Evolving Policies for Multi-Reward Partially Observable Markov Decision Processes (MR-POMDPs)

机译：多奖励部分可观察的马尔可夫决策过程（MR-POMDP）的发展策略

获取原文

页面导航

摘要
著录项
相似文献
相关主题

摘要

Plans and decisions in many real-world scenarios are made under uncertainty and to satisfy multiple, possibly conflicting, objectives. In this work, we contribute the multi-reward partially-observable Markov decision process (MR-POMDP) as a general modelling framework.

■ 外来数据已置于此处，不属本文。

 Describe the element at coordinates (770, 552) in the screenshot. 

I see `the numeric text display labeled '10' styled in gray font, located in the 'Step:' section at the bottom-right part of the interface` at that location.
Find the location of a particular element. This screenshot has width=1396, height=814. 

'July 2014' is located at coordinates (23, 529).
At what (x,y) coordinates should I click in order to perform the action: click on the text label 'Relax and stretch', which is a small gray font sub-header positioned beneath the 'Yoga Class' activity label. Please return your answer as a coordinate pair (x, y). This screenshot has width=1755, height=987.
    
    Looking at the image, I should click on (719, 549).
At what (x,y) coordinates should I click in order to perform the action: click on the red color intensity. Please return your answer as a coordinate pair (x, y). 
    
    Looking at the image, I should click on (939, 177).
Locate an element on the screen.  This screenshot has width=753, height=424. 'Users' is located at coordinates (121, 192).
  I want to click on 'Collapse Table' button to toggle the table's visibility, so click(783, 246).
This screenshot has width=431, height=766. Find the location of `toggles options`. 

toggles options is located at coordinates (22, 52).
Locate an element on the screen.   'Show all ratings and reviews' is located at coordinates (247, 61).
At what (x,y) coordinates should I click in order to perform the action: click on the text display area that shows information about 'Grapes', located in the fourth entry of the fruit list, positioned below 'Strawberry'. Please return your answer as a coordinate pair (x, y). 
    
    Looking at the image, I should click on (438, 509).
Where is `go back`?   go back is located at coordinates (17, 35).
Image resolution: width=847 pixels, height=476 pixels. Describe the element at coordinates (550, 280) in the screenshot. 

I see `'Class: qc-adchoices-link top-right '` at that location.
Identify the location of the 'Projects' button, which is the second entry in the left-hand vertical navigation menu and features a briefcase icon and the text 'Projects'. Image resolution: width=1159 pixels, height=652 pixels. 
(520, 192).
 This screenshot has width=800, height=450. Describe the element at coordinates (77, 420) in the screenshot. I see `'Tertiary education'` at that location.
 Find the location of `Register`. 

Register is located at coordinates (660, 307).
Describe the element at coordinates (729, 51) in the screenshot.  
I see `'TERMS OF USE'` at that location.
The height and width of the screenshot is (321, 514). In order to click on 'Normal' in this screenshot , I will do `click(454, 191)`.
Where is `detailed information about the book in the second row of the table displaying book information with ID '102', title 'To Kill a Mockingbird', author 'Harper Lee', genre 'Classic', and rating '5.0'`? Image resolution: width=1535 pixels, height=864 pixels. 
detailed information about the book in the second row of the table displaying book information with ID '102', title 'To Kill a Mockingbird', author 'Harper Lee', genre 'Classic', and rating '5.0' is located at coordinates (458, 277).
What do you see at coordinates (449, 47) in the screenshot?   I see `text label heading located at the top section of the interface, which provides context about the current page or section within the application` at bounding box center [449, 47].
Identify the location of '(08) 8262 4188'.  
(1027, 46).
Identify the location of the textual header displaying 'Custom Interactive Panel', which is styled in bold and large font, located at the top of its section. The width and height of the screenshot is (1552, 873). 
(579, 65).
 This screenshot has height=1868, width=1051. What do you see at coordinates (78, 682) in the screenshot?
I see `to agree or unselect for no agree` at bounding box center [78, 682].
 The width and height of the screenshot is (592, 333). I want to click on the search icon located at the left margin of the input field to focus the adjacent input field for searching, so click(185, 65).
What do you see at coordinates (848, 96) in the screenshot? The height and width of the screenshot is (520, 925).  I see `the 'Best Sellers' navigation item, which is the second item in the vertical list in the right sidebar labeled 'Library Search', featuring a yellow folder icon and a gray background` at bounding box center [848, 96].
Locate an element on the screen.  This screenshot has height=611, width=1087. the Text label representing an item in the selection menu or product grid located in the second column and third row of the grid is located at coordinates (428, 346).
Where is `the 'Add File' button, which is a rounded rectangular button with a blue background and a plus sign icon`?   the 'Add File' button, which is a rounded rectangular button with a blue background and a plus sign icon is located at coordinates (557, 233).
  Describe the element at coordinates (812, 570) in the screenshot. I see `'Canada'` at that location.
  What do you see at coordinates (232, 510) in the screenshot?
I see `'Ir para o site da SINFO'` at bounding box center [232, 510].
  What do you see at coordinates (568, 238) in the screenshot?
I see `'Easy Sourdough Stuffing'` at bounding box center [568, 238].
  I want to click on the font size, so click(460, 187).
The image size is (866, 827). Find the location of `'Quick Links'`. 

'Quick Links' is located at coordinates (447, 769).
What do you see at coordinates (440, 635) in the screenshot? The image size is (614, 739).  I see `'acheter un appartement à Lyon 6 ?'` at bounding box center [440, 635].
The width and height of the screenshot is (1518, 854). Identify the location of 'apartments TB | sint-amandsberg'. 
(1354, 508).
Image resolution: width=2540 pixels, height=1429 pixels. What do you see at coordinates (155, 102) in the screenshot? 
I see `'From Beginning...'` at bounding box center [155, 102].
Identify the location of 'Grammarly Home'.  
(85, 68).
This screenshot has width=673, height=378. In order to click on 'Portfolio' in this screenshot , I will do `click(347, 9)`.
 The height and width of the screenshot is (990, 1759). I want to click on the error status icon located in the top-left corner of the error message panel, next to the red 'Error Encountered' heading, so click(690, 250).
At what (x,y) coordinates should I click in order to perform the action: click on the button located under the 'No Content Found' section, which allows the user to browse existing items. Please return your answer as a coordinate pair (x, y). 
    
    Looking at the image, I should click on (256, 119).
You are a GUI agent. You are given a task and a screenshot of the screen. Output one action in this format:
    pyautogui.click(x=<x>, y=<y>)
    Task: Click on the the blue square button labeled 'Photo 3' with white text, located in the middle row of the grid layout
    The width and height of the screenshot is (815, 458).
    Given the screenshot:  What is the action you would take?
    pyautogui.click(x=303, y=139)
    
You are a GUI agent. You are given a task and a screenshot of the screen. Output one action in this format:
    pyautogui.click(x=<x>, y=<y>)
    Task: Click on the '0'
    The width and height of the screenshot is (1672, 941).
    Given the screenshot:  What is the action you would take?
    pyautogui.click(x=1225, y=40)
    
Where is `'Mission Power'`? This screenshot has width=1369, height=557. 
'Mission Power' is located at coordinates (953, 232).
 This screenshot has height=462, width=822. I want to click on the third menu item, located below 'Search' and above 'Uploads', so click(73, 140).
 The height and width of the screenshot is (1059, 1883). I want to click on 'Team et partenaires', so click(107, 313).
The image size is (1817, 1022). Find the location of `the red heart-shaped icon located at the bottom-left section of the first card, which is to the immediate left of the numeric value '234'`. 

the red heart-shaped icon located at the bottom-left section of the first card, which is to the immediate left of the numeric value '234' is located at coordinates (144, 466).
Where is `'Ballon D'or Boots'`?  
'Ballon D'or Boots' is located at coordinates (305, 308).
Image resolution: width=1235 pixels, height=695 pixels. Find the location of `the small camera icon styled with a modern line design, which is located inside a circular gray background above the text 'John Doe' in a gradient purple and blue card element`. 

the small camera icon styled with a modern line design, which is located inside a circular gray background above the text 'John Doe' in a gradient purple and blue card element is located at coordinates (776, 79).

To solve MR-POMDPs, we present two hybrid (memetic) multi-objective evolutionary algorithms that generate non-dominated sets of policies (in the form of stochastic finite state controllers). Performance comparisons between the methods on multi-objective problems in robotics (with 2, 3 and 5 objectives), web-advertising (with 3, 4 and 5 objectives) and infectious disease control (with 3 objectives), revealed that memetic variants outperformed their original counterparts. We anticipate that the MR-POMDP along with multi-objective evolutionary solvers will prove useful in a variety of theoretical and real-world applications.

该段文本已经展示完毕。